PROBLEM REQUIREMENTS
Render the lines below as a JSON list of strings, one string per line, omitting blank lines and leaving the pictures out of the answer.

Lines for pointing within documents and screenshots
+-------+

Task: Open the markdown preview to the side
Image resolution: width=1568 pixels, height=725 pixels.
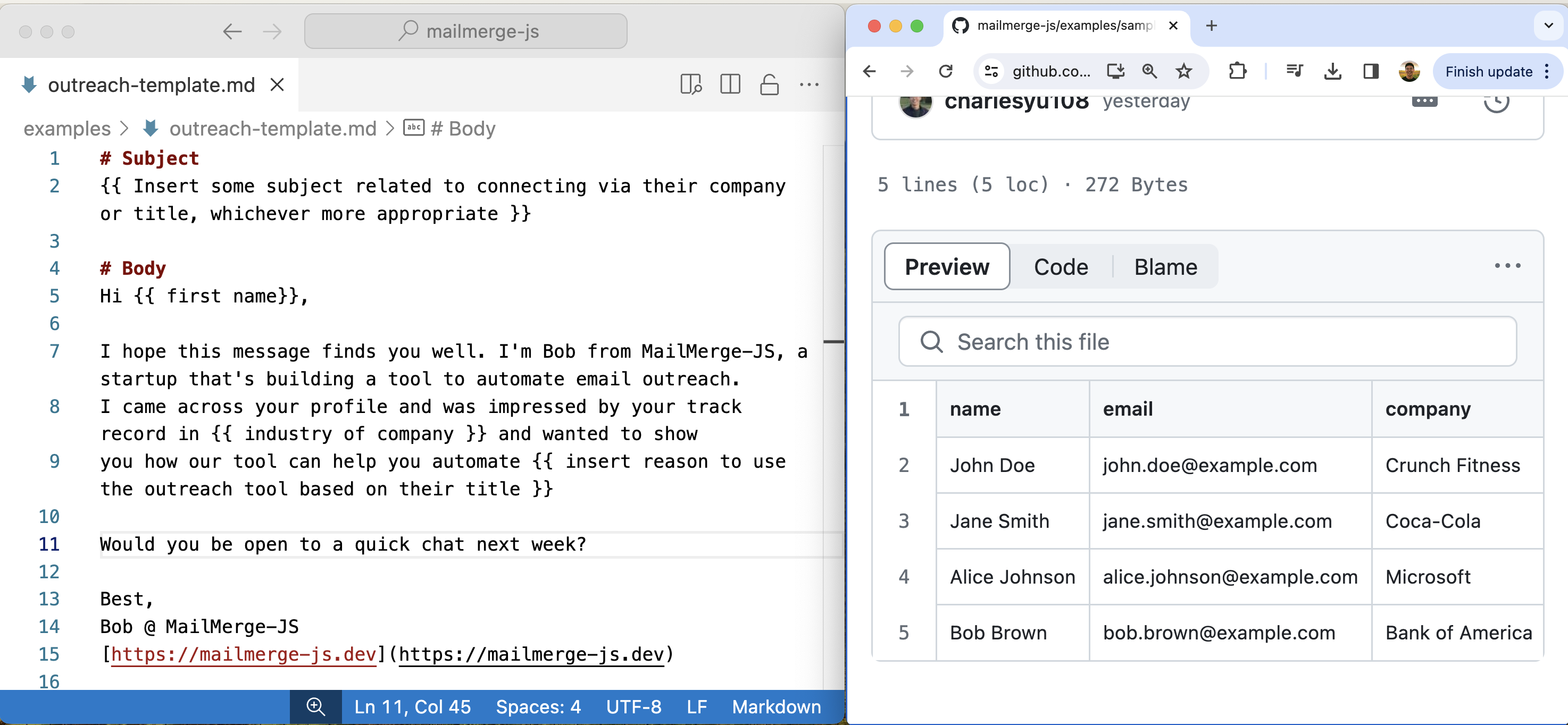Action: 691,85
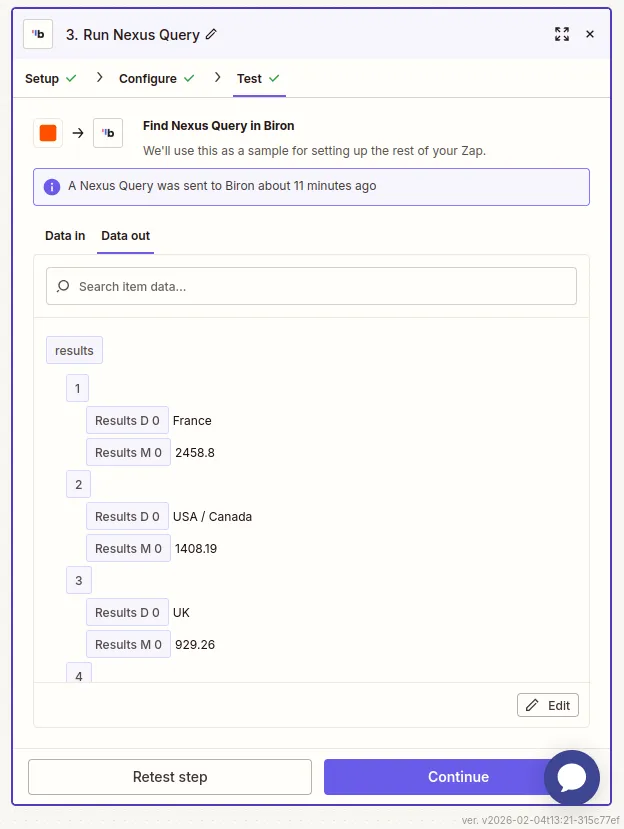The height and width of the screenshot is (829, 624).
Task: Click the Continue button
Action: point(458,777)
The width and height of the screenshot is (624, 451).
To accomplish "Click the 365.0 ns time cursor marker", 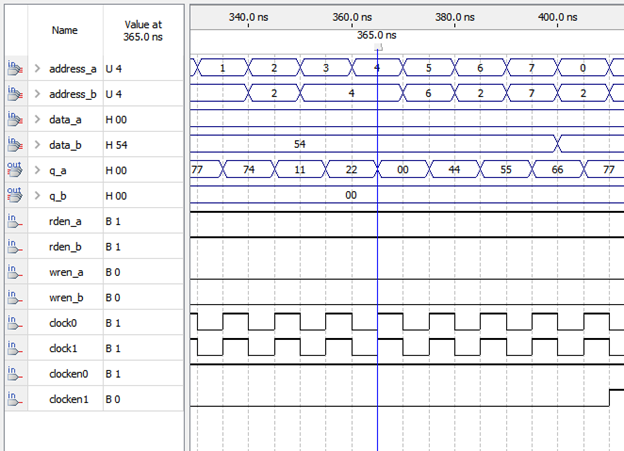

+-------+

WORKED SOLUTION
[
  "Task: Open the markdown preview to the side",
  "Image resolution: width=1568 pixels, height=725 pixels.",
  "Action: 691,85",
  "The height and width of the screenshot is (829, 624).",
  "Task: Click the Continue button",
  "Action: point(458,777)",
  "The width and height of the screenshot is (624, 451).",
  "To accomplish \"Click the 365.0 ns time cursor marker\", "
]